■ Task data
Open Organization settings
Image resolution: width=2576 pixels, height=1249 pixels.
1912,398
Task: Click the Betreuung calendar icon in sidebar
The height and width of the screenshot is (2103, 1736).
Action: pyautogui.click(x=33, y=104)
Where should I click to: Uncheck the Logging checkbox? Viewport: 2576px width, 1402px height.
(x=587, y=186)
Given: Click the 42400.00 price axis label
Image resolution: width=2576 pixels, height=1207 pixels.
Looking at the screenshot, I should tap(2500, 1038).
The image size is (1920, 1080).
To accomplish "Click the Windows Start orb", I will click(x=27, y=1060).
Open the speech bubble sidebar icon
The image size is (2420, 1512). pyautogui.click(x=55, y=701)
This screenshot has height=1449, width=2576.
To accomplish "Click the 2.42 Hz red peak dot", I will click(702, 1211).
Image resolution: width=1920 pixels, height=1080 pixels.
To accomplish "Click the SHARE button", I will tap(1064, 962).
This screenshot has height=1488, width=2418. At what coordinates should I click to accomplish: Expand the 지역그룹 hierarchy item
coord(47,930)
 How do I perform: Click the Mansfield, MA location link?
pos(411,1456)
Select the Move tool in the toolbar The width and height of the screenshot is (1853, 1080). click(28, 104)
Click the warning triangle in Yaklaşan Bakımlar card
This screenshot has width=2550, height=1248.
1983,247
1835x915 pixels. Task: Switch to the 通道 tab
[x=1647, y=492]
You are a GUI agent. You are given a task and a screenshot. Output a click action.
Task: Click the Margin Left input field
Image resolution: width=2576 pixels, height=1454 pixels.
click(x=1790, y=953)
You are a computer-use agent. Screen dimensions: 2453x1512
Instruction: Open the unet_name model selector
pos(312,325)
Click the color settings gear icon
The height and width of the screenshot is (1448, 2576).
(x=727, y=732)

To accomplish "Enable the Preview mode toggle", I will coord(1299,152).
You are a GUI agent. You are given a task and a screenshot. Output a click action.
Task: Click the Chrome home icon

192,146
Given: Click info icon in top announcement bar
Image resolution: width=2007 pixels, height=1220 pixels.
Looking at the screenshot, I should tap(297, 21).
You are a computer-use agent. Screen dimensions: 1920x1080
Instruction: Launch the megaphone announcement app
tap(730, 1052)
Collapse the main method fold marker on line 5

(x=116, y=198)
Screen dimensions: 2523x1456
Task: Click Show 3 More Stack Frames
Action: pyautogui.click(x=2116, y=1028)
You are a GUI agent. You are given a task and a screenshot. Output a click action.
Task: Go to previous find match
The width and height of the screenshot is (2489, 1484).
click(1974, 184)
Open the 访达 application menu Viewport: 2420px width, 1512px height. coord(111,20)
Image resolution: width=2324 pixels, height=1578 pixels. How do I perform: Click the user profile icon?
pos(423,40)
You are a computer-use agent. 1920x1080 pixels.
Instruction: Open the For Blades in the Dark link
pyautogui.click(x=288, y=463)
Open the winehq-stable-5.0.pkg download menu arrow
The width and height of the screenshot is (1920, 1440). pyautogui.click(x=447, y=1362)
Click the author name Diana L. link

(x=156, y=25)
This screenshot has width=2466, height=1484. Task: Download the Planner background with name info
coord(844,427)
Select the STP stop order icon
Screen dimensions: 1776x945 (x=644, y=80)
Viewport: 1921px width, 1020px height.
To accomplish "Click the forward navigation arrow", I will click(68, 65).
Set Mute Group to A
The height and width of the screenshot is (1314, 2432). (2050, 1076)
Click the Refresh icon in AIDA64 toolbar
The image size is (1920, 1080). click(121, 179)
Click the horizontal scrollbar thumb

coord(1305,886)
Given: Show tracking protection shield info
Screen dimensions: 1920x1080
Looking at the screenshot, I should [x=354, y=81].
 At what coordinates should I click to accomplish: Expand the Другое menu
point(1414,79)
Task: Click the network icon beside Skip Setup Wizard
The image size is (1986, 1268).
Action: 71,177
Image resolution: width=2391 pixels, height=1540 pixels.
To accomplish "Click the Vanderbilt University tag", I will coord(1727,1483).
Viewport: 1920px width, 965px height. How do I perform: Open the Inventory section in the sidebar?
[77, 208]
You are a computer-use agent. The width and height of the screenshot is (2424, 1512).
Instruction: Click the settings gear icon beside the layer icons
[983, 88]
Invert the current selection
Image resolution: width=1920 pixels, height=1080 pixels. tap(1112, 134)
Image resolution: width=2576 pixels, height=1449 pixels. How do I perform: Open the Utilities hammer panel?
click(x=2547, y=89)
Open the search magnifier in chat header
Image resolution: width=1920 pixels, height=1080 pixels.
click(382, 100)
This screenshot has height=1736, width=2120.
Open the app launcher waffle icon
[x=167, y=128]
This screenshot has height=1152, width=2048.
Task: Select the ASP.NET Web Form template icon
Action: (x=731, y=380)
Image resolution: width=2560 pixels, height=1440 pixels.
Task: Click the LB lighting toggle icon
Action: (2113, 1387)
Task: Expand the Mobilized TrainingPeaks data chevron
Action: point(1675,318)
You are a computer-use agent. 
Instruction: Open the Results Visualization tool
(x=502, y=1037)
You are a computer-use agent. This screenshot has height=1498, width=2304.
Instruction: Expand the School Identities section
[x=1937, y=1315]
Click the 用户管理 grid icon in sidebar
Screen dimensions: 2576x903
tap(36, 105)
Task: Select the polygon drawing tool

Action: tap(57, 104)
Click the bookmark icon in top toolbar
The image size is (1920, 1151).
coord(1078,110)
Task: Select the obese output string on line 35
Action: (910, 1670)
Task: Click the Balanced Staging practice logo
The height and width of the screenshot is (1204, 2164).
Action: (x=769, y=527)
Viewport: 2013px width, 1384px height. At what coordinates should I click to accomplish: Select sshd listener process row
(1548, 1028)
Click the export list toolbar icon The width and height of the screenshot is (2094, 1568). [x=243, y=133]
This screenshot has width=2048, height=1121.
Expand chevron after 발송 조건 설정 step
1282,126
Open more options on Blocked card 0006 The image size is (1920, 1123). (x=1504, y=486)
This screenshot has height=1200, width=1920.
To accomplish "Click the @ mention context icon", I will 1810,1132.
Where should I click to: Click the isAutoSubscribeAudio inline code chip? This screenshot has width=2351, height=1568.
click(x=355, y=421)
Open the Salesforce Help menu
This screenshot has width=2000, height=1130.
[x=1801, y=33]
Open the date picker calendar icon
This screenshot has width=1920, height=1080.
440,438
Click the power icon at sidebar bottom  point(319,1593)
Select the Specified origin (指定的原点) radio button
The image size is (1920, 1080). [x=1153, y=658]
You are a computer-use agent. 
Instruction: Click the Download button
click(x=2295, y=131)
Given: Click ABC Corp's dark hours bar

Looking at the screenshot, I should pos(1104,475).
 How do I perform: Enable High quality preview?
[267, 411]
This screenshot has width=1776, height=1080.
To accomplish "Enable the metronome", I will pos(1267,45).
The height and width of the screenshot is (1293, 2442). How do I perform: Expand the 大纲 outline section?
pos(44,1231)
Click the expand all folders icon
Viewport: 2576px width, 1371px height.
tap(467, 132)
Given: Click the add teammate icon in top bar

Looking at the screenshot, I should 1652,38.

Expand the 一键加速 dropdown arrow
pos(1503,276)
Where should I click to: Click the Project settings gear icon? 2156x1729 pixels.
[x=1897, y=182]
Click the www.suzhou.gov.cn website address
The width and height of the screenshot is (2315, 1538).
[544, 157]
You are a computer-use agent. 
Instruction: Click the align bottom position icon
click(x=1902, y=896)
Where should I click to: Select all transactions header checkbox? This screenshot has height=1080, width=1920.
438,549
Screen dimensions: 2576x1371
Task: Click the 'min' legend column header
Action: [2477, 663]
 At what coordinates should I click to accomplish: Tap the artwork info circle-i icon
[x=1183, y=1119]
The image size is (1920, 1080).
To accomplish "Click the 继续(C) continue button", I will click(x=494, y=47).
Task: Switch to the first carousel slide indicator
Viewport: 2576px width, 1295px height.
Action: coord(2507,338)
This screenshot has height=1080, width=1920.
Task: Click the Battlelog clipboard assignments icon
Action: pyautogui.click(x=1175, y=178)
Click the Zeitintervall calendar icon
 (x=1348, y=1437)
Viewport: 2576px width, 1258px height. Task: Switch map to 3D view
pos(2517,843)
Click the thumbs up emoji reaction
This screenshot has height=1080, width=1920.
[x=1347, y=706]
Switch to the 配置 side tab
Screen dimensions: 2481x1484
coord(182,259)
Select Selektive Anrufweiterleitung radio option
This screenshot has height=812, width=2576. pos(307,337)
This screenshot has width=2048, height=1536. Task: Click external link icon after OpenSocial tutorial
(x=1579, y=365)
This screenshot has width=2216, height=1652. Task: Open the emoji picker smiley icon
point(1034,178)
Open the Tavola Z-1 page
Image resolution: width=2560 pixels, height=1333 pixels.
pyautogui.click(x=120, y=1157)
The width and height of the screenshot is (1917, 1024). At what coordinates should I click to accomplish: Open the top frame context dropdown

■ Task details
Quote, with nothing altered, all lines from the start of the entries to the line that carries "Given: Click the 42400.00 price axis label", inclusive.

■ Response to the task
Open Organization settings
Image resolution: width=2576 pixels, height=1249 pixels.
1912,398
Task: Click the Betreuung calendar icon in sidebar
The height and width of the screenshot is (2103, 1736).
Action: pyautogui.click(x=33, y=104)
Where should I click to: Uncheck the Logging checkbox? Viewport: 2576px width, 1402px height.
(x=587, y=186)
Given: Click the 42400.00 price axis label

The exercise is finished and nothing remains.